The agony and the ecstasy of the read-only
So earlier today I counselled to run your container filesystem read-only.
- Its higher security (something can't weasel in as easily)
- You want to be able to dynamically dispose and restart containers somewhere else, how can you do this if they are stateful
- The overlay fileystem is not hgh performance
Now, this last one. Lets say you have a container, oh, say, elasticsearch for the sake of argument. Its already a pain to schedule under Kubernetes since it is Java (it wants all the memory and then allocate it locally, fighting the scheduler), and its stateful (needing a StatefulSet). But you might not also realise that it logs locally to it (naughty naughty). And you only find this when you make it read-only.

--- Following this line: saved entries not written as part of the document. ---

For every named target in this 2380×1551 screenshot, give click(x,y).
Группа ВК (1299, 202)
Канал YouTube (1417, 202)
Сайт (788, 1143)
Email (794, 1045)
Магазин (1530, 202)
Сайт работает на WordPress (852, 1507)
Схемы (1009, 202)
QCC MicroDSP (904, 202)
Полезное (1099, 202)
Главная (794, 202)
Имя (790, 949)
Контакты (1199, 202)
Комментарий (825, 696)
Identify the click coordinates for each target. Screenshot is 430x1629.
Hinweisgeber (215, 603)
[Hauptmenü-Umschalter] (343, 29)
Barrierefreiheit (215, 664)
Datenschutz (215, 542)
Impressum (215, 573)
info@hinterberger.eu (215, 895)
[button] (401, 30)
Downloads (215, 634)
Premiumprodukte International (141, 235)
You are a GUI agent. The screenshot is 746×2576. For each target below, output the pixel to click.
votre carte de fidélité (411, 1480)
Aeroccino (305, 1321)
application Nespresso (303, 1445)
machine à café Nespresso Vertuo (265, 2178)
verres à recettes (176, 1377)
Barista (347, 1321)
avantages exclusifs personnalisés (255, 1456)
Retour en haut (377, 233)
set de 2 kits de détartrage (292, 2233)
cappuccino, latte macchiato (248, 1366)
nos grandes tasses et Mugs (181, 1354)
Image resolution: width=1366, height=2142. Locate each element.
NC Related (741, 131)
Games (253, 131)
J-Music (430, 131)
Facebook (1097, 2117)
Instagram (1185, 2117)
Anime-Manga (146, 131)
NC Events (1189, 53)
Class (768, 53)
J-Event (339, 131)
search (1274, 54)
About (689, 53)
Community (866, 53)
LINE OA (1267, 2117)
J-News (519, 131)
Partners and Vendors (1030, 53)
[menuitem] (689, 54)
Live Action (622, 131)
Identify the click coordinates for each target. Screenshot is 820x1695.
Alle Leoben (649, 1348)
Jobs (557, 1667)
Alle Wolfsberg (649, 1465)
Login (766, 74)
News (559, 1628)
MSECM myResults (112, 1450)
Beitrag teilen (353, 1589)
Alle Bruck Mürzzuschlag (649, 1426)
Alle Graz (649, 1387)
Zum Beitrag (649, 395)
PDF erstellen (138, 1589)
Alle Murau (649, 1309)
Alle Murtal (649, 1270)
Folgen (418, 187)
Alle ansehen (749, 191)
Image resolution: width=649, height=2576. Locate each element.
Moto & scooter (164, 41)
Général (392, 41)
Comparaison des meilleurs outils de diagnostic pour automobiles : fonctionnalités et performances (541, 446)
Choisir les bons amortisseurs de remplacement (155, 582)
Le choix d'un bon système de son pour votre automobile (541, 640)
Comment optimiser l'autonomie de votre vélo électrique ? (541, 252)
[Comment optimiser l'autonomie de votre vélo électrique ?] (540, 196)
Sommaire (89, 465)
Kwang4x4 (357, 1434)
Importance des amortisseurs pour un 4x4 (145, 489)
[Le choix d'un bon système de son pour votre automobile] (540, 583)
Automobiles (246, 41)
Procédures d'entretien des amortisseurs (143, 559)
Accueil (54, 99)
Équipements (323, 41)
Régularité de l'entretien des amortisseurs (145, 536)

You get this lovely error:
OpenJDK 64-Bit Server VM warning: Option UseConcMarkSweepGC was deprecated in version 9.0 and will likely be removed in a future release. Invalid -Xlog option '-Xlog:gc*,gc+age=trace,safepoint:file=logs/gc.log:utctime,pid,tags:filecount=32,filesize=64m' Error: Could not create the Java Virtual Machine. Error: A fatal exception has occurred. Program will exit. [0.000s][error][logging] Error opening log file 'logs/gc.log': Read-only file system Initialization of output 'file=logs/gc.log' using options 'filecount=32,filesize=64m' failed.
But, now you know. And the solution is simple. Add an 'emptyDir' with 'medium = Memory' and mount it on /usr/share/elasticsearch/logs (and mount one on /tmp while you are at it). Presto.